What makes up an electricity price?

Your total payment for electricity is made up of multiple components:

  • The cost of electricity, which is affected by various factors, such as weather conditions, water level in rivers, supply-demand dynamics, availability of CO2 emission allowances, fuel costs, as well as prices on wholesale exchanges;
  • Electricity supply costs, which are regulated by the State and approved by the Public Utilities Commission;
  • Value-added tax, which is set by the State and is identical for all electricity users.

Electricity prices are set for a particular period, thus allowing the customer to pay the same price during the term of the contract, with the exception of cases when the product offered is not pegged to the exchange price and does not change every month.

What factors affect the electricity price?

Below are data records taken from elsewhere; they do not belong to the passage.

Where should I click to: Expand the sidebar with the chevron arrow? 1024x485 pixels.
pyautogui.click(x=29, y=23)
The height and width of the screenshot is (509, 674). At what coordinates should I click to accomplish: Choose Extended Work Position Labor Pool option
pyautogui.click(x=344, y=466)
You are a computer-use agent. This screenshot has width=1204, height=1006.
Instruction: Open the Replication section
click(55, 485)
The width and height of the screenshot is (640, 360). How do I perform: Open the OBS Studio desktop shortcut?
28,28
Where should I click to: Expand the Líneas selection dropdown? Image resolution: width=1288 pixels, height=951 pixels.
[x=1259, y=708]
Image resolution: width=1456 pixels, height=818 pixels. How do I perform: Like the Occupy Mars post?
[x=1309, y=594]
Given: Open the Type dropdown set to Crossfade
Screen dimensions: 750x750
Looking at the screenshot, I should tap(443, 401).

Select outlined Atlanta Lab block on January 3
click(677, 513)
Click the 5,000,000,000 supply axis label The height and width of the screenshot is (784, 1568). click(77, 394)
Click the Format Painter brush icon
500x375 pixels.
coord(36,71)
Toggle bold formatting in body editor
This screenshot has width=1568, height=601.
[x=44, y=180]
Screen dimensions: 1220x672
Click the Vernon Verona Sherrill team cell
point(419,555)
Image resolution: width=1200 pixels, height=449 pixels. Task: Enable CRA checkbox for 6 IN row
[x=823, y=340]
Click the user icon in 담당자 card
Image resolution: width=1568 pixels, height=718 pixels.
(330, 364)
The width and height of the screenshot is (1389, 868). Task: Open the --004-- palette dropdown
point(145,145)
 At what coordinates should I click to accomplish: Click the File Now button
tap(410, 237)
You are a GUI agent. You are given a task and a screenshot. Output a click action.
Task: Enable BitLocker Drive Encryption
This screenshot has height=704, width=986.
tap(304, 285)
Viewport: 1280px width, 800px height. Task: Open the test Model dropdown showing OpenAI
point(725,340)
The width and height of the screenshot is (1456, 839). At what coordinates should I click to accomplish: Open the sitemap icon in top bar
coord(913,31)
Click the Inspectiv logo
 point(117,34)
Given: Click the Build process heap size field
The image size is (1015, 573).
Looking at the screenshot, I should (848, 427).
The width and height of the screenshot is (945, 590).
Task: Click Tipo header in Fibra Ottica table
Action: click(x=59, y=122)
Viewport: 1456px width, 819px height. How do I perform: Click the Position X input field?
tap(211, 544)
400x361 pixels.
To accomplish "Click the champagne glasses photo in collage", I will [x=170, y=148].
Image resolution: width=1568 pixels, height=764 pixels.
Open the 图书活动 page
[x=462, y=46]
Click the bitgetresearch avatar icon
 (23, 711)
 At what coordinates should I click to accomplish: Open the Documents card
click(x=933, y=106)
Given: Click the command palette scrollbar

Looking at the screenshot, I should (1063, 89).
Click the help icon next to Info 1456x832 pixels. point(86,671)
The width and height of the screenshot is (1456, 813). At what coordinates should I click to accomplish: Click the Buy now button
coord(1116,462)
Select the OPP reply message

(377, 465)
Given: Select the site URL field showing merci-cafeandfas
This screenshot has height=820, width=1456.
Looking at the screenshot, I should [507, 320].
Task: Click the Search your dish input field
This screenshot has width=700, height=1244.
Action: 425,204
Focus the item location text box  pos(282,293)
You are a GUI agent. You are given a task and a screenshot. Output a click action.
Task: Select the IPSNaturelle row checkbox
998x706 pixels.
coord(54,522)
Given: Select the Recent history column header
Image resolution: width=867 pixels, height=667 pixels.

Overall, the factors that affect the price of electricity may be divided in three groups:

  1. Global factors: fuel, oil, and CO2 prices, political situation (e.g., the unrest in Libya, abolishment of nuclear power plants in Germany), and natural disasters (e.g., the tsunami in Japan).
  2. Regional factors: the hydrological situation, outages at major power plants and transmission lines.
  3. Local factors: the flooding season, limitations of the transmission network, power plant outages.

 

How does the electricity exchange work?

The electricity exchange is a meeting place for all electricity traders, who sell their generated electricity, while electricity buyers purchase the electricity that will be then sold to the end-user – their customer. The Nord Pool Spot exchange is an electricity exchange for Nordic countries, covering Norway, Sweden, Denmark, Finland, Estonia, Lithuania and also Latvia. The price on the Nord Pool Spot exchange has a direct impact on the electricity price in the Baltic region, which is why the Nord Pool Spot prices currently serve as the best, most truthful and objective source of price information. We need electricity every day at all times, and the Daugava HPPs and Riga CHPPs can fully provide the necessary amount of electricity only for a few months in a year. In the rest of the time, electricity is imported, and the foreign suppliers directly base their prices on the Nord Pool Spot exchange price, which ensures a transparent pricing mechanism.